Starch is a naturally occurring dietary carbohydrate. In plants its primary role is to store energy from photosynthesis in the form of long chains of glucose, so that it can be used later to fuel important processes including seed germination [1]. It occurs naturally in a granular form with a semi-crystalline structure, which may be transformed into Rapidly Digestible Starch (RDS) upon exposure to heat, pressure and/or moisture during food processing [2]. Slowly digestible starch (SDS) takes longer to breakdown by digestive enzymes compared to RDS because it is higher in this semi-crystalline structure and therefore less accessible to the action of enzymes [3]. This results in a moderate and steady release of glucose in the blood. Foods with high SDS content elicit lower post-meal blood glucose and insulin responses as compared to foods with low SDS content. Inversely, RDS is a dietary carbohydrate that is more quickly broken down due to increased enzymatic access, resulting in a more rapid release of glucose in the blood [4-6].
Total starch is the sum of SDS, RDS, and RS. Starch can be classified by the rate and extent of its digestibility (Figure 1). SDS has a slower rate of digestion compared to RDS. Because RS is a fraction of starch which resists enzymatic digestion and is fermented in the large intestine, it is considered a type of dietary fiber. Only SDS and RDS are considered to be “available starch.”
Figure 1: Classification of starch by the rate of enzymatic digestion to glucose in the small intestine. RDS, rapidly digestible starch; SDS, slowly digestible starch; RS, resistant starch.

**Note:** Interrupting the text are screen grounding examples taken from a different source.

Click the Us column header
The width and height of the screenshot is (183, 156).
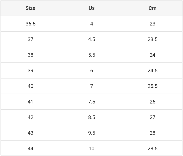pyautogui.click(x=92, y=8)
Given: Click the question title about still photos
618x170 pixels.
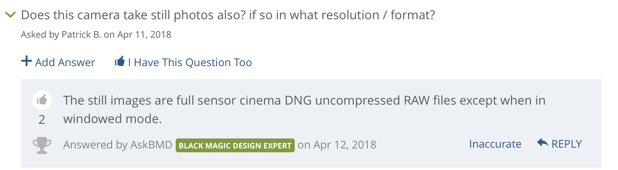Looking at the screenshot, I should coord(228,15).
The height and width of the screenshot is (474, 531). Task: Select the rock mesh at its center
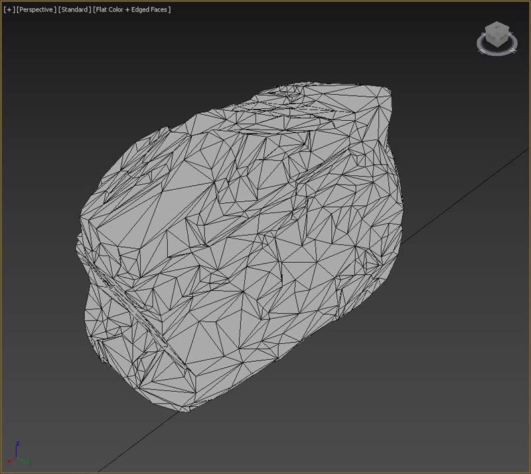tap(239, 246)
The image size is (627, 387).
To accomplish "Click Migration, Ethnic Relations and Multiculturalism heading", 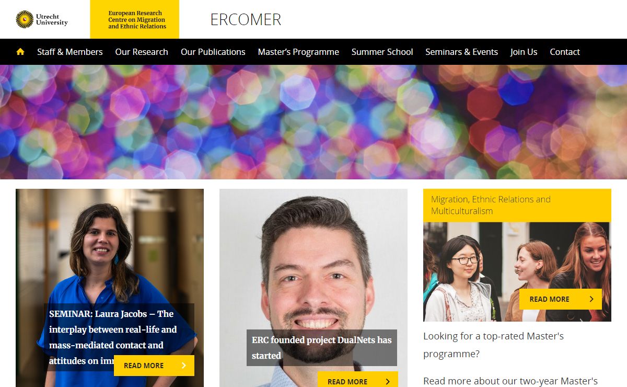I will [x=491, y=205].
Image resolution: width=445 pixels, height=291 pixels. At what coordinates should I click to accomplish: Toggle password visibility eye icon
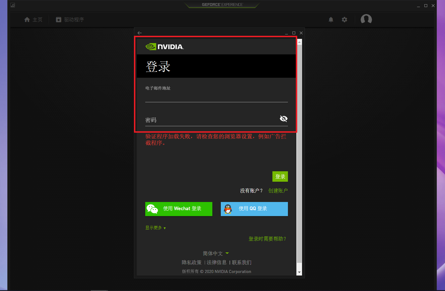coord(283,119)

SDS is naturally found in certain uncooked grains such as wheat, rice, barley, rye and corn [7]. The starch in such grains is present in the form of granules with a semi-crystalline structure, relatively protected in its raw state from digestive enzymes. The SDS content in starchy foods is mainly influenced by the gelatinization phenomenon. Exposure to heat, pressure and/or moisture decreases SDS content by converting it to RDS, making it more accessible to digestive enzymes. The conversion can be minimized by controlling the cooking conditions to limit starch gelatinization [3]. Therefore, the original SDS content in food can vary depending on the way it is prepared. Foods that contain high levels of SDS include some al dente pastas, parboiled rice, pearled barley and certain crackers and biscuits, whereas puffed breakfast cereals and breads usually contain low levels of SDS [3, 8].
The challenge is that you will not find “slowly digestible starch” or “rapidly digestible starch” listed on the nutrition facts panel or in the ingredient list. In general, certain types of grain-based products are more likely to contain SDS. Look for phrases like “steady release of carbohydrates” or “slow-release carbohydrates” on the label of cereal-based foods. This may be an indication that a food is high in SDS.

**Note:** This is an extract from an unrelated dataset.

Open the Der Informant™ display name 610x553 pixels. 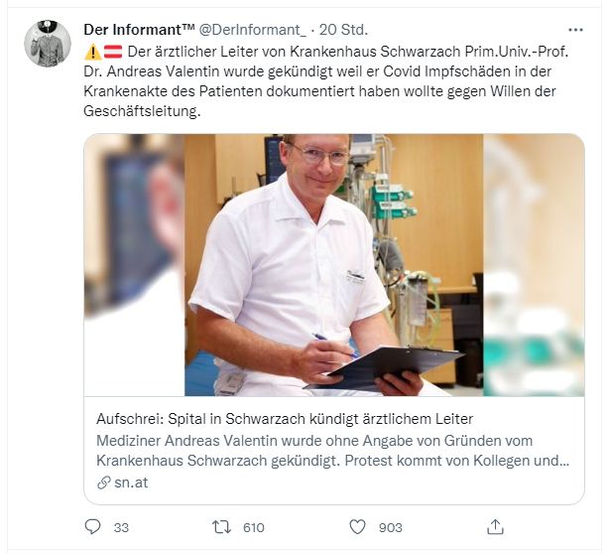[139, 30]
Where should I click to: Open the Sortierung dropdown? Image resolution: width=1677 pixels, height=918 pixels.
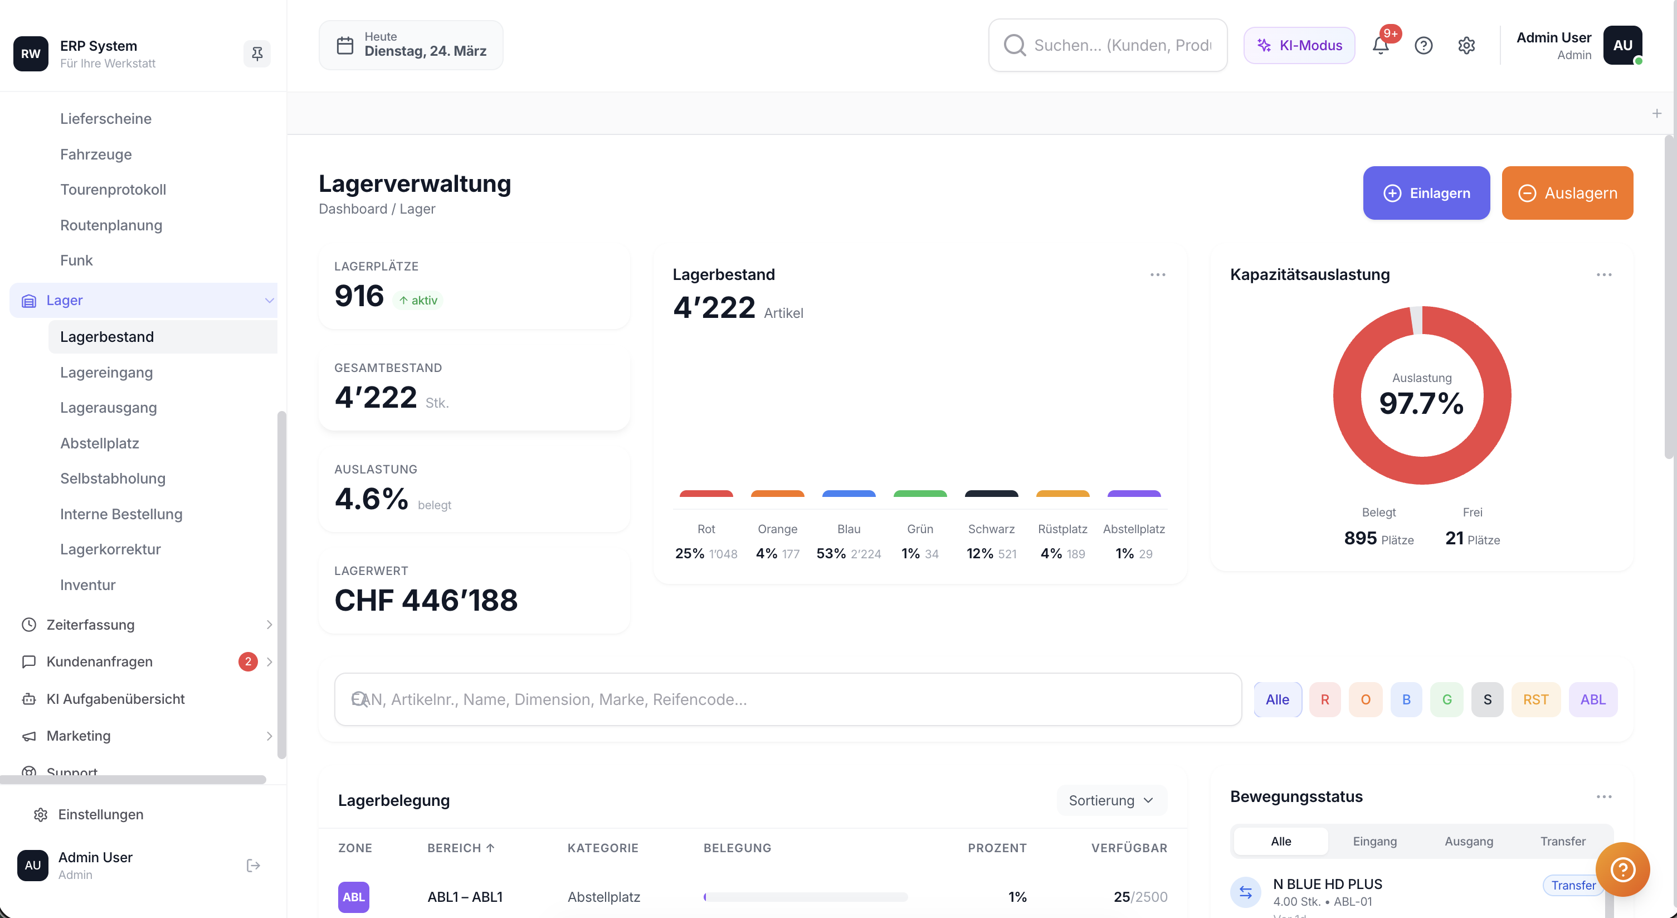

A food’s SDS content can be determined using the in vitro SDS method developed by Englyst and co-workers [4,7]. It is designed to simulate the enzymatic digestion of starch that occurs in the small intestine [9]. A sample of the food is added to a tube containing starch digestion enzymes, and the appearance of glucose is assessed over 120 minutes. This method can differentiate between:
The results of several randomized controlled trials have been published. These studies have shown that consumption of foods with high SDS content results in moderate and stable rates of glucose appearance from foods into the bloodstream, as measured using a double stable isotope labeling method [4-6] and lower post-meal blood glucose and insulin responses compared to foods with low SDS content.
Carbohydrate-rich foods containing more than 55% of the available carbohydrates from starch, at least 40% of which is SDS, are considered high-SDS foods, and their consumption has been shown to result in lower blood glucose and insulin responses compared to foods with low SDS content [10].